Though the precise mechanism by which the process works hasn't been pinpointed, the team observed that "certain sub-cellular processes are going on, but really shouldn't be," Roth says.
Roth's Darpa-funded research might come in handy as he works out the kinks in this new procedure. Since hydrogen sulfide reduces an organism's consumption of oxygen, it might be just the compound to use prior to putting people, or organs, into the deep freeze.
Once mastered, the method would buy time for trauma patients, including heart attack victims and those suffering massive blood loss. Of course, that's where the Pentagon's interest lies: keeping injured troops alive until they can get adequate medical treatment.
It could also help doctors make the most of therapeutic hypothermia, the process of cooling down patients with the intent of improving their odds of survival and preventing brain and organ damage.

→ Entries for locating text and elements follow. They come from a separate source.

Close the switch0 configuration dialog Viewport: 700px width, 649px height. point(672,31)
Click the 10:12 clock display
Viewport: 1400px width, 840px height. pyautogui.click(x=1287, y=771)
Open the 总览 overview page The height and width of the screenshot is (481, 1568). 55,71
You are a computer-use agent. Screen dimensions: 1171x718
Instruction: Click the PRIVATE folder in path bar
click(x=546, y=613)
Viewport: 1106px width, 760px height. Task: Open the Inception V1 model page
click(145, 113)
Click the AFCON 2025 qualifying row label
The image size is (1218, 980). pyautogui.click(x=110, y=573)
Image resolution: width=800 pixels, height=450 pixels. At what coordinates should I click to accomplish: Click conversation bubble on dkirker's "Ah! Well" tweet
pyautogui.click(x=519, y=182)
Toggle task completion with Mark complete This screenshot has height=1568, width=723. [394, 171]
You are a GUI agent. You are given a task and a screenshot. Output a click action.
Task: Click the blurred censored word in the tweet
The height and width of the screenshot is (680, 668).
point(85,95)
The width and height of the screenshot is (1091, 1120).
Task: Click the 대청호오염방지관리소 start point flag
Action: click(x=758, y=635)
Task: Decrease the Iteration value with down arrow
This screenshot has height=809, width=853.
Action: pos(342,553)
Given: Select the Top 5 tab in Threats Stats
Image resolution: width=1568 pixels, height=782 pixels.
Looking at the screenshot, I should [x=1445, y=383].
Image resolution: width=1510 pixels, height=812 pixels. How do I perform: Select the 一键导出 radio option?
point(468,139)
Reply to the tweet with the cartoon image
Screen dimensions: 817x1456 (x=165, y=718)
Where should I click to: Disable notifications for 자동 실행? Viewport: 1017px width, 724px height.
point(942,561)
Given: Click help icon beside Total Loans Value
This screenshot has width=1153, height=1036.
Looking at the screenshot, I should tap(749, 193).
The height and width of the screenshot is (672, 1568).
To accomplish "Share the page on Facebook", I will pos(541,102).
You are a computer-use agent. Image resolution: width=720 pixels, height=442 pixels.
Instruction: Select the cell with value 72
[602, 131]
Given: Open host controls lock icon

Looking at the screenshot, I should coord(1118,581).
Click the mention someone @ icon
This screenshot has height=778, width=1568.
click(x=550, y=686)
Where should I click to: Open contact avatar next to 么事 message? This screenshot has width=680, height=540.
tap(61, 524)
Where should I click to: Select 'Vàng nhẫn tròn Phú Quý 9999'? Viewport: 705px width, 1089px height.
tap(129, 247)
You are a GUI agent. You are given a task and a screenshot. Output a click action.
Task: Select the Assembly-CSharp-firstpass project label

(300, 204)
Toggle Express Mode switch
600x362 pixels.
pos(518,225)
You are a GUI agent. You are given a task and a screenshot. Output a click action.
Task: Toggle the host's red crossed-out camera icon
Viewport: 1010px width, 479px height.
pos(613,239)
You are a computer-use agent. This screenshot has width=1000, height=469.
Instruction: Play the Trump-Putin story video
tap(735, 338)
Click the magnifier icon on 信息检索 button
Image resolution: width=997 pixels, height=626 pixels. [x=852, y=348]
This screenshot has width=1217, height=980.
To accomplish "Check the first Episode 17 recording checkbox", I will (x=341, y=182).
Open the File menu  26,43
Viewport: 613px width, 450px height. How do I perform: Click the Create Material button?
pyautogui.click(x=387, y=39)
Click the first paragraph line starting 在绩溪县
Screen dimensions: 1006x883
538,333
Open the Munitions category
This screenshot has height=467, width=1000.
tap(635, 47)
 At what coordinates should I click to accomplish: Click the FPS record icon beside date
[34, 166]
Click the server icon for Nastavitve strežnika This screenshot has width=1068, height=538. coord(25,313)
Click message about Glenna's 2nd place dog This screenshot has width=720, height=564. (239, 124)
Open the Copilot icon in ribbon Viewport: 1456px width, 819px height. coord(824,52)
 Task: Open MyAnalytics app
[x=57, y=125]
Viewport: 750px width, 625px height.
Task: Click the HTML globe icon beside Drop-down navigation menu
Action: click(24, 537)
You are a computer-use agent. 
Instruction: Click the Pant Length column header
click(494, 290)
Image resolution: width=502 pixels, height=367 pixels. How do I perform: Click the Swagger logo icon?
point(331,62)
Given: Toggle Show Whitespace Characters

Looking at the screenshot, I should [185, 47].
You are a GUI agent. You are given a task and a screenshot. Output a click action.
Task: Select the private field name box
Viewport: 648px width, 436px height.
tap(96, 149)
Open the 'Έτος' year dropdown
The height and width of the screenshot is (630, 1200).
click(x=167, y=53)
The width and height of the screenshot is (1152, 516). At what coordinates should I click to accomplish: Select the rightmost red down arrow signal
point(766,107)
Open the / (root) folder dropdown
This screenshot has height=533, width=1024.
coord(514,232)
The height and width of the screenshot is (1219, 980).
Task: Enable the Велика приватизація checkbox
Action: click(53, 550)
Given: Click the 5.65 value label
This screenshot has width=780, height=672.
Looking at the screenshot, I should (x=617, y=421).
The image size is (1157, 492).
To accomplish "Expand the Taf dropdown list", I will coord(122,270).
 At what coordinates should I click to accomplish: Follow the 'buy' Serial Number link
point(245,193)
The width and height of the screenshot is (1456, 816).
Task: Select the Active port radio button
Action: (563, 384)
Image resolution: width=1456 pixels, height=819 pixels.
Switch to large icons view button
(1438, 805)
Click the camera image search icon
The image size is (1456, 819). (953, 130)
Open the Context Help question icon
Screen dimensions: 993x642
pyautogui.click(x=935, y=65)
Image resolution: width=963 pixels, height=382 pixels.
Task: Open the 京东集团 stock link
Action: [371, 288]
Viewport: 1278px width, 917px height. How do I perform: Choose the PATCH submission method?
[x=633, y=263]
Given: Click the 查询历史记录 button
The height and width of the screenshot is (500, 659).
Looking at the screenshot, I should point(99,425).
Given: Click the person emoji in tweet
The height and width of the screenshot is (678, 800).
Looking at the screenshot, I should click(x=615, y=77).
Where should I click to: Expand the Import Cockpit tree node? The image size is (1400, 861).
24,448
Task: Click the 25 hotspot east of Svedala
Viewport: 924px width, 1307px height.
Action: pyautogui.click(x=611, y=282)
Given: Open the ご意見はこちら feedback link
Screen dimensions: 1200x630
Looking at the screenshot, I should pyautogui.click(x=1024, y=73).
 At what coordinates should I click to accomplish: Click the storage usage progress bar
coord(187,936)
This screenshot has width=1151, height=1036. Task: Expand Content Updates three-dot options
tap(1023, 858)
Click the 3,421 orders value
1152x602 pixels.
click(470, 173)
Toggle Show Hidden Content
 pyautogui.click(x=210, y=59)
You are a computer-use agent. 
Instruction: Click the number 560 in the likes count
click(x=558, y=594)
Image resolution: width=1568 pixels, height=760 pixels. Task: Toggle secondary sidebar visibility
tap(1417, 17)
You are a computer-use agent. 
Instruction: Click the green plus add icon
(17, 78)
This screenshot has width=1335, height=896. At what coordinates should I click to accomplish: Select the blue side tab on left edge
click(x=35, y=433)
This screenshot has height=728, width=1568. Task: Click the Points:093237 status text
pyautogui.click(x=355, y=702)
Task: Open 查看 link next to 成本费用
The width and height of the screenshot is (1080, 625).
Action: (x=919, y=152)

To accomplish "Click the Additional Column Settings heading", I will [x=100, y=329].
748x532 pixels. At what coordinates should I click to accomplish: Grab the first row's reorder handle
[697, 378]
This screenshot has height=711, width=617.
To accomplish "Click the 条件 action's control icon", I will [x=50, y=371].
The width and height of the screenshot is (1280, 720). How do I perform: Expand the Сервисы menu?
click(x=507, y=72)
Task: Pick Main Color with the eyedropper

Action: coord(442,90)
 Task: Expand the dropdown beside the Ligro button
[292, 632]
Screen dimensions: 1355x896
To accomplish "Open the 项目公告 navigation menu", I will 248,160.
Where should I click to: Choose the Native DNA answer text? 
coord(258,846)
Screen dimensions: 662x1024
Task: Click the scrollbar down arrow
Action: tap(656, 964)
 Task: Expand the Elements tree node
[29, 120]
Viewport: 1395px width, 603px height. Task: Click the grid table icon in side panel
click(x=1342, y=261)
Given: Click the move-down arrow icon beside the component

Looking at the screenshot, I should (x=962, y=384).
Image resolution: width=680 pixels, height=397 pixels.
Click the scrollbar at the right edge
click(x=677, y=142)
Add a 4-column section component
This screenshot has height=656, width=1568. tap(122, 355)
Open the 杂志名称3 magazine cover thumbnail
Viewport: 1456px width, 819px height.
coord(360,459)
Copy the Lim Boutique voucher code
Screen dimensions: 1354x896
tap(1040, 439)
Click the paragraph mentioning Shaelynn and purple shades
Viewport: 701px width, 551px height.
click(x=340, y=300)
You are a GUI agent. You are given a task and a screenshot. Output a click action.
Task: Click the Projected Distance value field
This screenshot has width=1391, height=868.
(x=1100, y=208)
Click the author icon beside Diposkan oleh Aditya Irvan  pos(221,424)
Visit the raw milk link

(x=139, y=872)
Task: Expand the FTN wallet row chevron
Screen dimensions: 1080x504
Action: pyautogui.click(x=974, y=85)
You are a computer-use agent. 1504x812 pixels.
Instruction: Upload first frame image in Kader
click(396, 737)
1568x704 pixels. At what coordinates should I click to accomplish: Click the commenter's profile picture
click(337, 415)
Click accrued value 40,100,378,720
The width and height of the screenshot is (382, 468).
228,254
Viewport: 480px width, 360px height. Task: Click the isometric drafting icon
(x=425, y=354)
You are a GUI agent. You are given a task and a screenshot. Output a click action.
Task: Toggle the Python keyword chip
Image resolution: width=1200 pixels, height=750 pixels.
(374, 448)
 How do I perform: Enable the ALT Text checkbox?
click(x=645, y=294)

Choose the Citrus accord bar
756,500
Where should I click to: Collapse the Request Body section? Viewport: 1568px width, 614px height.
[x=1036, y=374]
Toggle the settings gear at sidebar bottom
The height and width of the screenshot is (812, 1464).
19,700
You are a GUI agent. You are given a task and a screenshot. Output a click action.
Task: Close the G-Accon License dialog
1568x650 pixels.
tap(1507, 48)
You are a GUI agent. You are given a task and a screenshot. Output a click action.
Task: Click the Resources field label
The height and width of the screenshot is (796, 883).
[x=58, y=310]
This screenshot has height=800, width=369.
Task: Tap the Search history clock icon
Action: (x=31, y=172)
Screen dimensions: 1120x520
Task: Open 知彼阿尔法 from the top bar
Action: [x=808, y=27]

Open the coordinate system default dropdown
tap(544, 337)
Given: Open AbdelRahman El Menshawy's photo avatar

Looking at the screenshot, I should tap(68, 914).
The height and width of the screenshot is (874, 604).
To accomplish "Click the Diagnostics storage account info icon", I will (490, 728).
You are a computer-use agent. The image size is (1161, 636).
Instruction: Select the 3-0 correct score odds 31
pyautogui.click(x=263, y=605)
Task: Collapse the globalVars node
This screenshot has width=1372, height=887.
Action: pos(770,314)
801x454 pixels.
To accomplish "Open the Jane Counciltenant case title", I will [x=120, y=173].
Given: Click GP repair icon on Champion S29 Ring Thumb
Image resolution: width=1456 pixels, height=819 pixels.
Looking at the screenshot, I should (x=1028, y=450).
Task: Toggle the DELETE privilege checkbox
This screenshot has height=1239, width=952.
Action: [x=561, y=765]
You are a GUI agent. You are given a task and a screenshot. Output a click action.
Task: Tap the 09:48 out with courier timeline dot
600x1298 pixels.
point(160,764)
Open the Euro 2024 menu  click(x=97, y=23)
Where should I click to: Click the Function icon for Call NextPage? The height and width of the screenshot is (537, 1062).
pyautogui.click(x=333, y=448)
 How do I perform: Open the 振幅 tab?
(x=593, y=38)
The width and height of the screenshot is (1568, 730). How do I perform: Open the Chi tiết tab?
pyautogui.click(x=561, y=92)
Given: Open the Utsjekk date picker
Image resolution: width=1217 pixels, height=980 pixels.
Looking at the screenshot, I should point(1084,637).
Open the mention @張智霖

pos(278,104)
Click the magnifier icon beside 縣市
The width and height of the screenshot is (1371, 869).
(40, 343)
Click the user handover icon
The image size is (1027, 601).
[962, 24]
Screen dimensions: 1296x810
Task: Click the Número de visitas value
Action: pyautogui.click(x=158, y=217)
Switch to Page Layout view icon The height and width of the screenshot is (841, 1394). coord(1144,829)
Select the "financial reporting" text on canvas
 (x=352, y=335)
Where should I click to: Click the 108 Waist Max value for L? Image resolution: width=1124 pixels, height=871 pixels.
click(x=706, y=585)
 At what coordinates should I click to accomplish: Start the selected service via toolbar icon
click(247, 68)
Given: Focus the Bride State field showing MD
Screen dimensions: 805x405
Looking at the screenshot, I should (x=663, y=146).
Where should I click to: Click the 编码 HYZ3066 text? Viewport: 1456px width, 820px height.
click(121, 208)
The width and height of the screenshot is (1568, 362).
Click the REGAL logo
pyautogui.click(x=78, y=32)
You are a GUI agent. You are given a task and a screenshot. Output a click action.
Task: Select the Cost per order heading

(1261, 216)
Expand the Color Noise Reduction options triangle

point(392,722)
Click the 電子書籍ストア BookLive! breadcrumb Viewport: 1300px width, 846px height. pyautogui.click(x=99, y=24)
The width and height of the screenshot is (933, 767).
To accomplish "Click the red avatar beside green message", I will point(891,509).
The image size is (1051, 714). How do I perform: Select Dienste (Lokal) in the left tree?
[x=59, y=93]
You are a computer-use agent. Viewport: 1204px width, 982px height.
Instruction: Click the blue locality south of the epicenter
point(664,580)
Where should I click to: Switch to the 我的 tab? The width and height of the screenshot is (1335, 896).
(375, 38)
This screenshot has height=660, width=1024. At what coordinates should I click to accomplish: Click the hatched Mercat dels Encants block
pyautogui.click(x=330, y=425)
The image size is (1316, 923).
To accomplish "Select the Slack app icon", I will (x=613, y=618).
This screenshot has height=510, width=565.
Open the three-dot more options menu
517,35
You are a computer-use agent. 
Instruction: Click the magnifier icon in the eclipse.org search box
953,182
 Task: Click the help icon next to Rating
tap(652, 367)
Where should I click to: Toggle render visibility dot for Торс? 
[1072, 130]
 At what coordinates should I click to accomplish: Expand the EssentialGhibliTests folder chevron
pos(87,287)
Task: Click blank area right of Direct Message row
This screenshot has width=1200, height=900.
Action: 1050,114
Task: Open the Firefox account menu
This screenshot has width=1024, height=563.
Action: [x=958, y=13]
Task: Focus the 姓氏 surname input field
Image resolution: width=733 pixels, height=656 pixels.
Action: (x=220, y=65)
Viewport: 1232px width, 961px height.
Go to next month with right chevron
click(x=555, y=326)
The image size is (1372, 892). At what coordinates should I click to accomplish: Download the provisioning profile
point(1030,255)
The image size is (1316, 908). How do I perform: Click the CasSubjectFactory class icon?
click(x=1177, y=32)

Roth foresees a drug that could combine the right sequence of oxygen deprivation and hypothermia, without dangerous side effects that can accompany the procedure.
Not only could Roth's research save lives and revolutionize organ transplant surgeries, but it also pares survival down to its smallest iota. "The underlying relationship between living and dying," Roth says, "really has to do with this proper order of these cellular relationships."